Start of Extracted data
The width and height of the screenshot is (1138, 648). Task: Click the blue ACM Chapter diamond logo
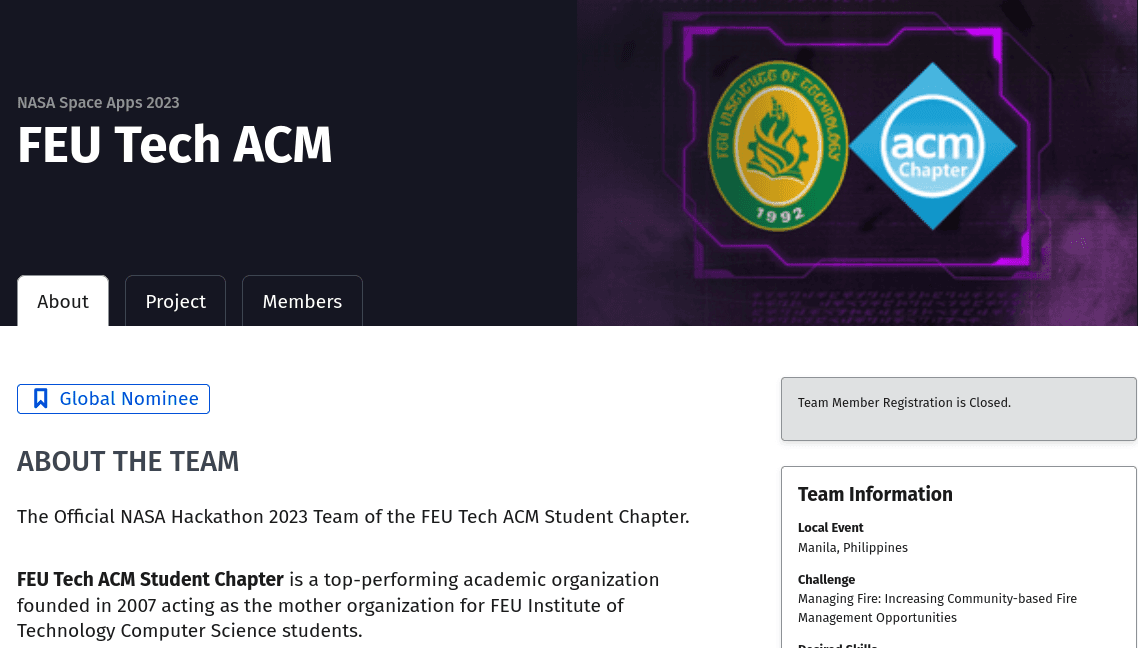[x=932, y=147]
End of Extracted data
Start of Extracted data
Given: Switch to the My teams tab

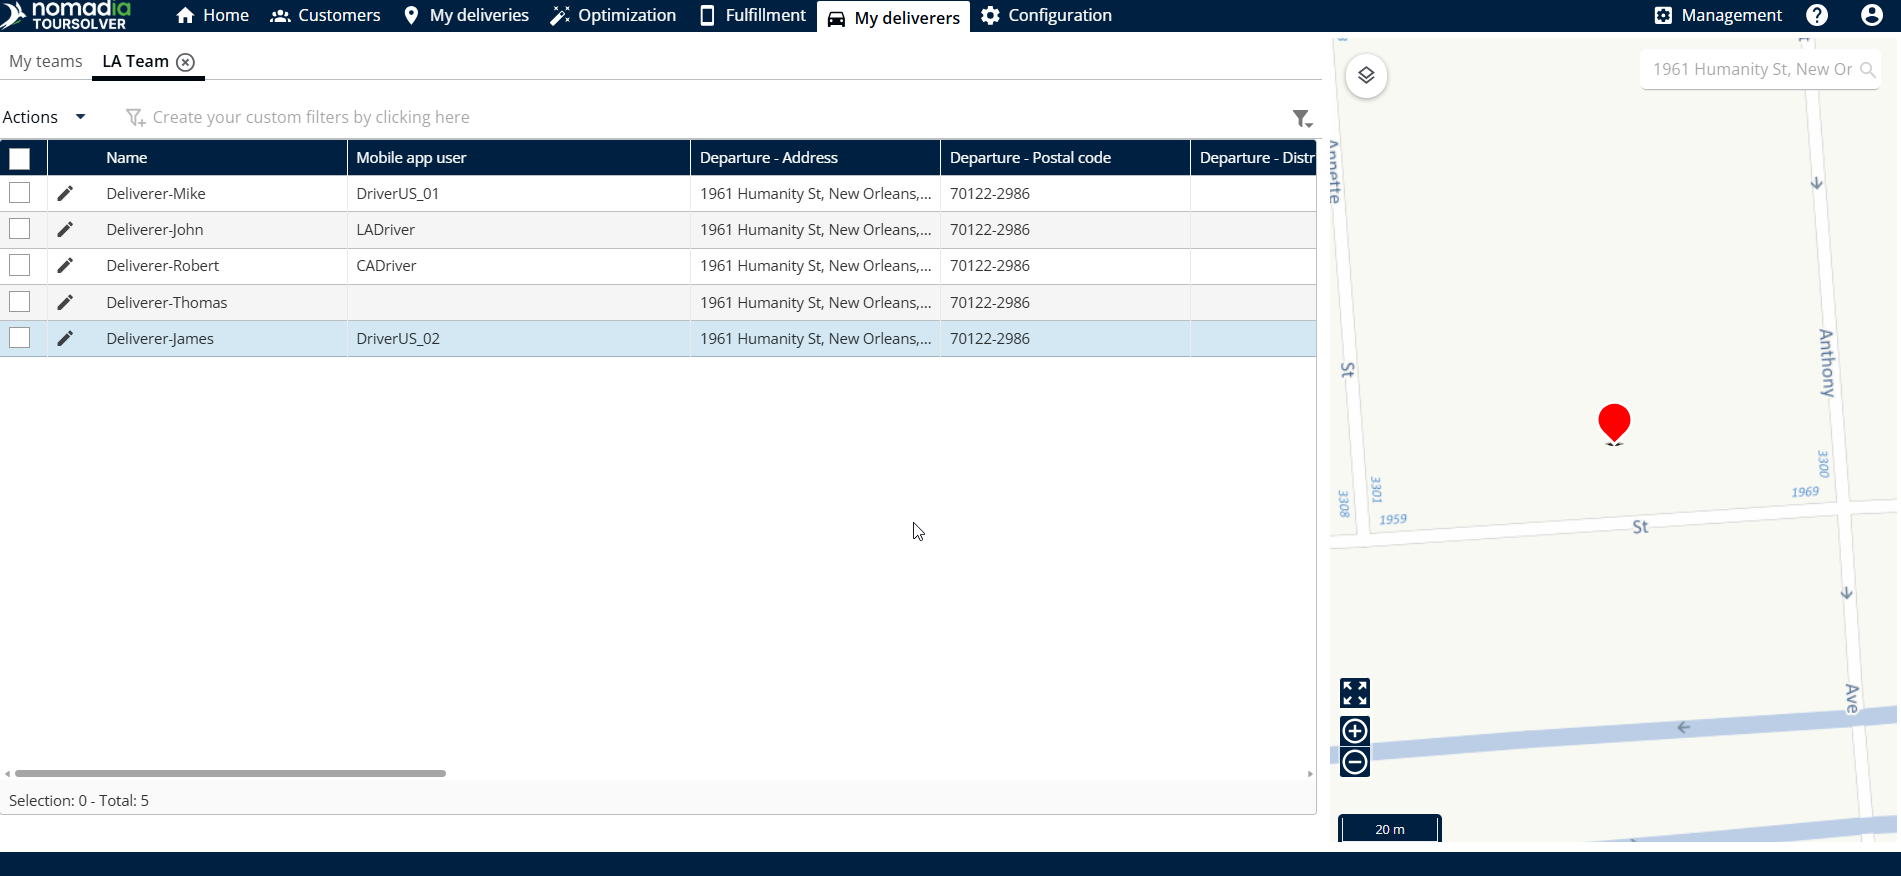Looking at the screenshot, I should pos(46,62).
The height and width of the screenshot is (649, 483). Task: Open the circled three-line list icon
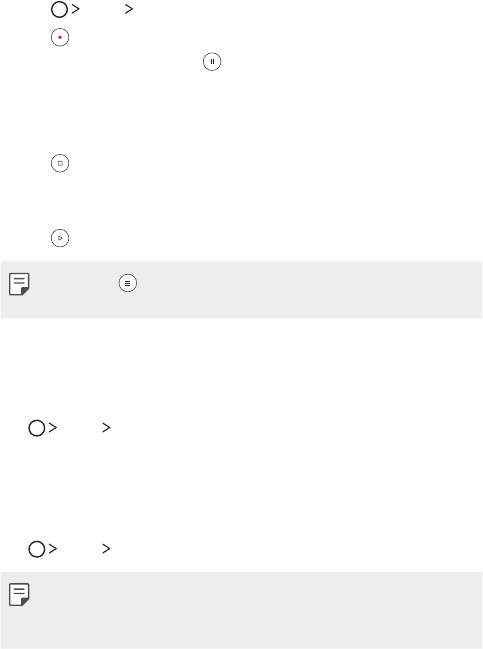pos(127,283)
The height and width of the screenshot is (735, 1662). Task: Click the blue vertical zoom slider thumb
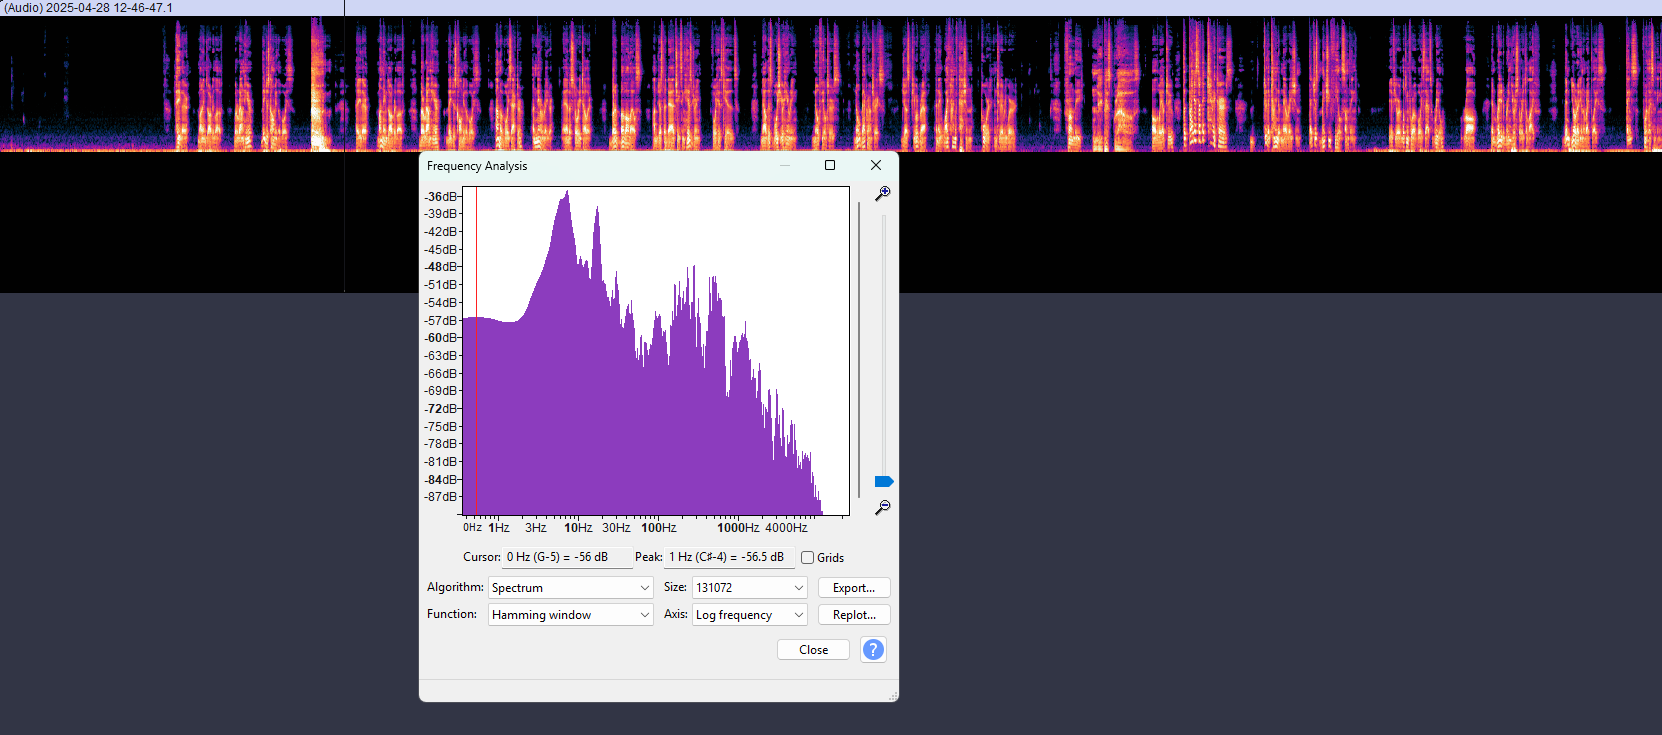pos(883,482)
End of Extracted data
— Required task —
Revise the material starting with the line with "The height and width of the screenshot is (735, 1662)." and going on through the line with "pos(883,482)", putting "horizontal" in place of "vertical" and changing nothing else. Give back only those lines, without the pictures.

— Finished answer —
The height and width of the screenshot is (735, 1662). Task: Click the blue horizontal zoom slider thumb
pos(883,482)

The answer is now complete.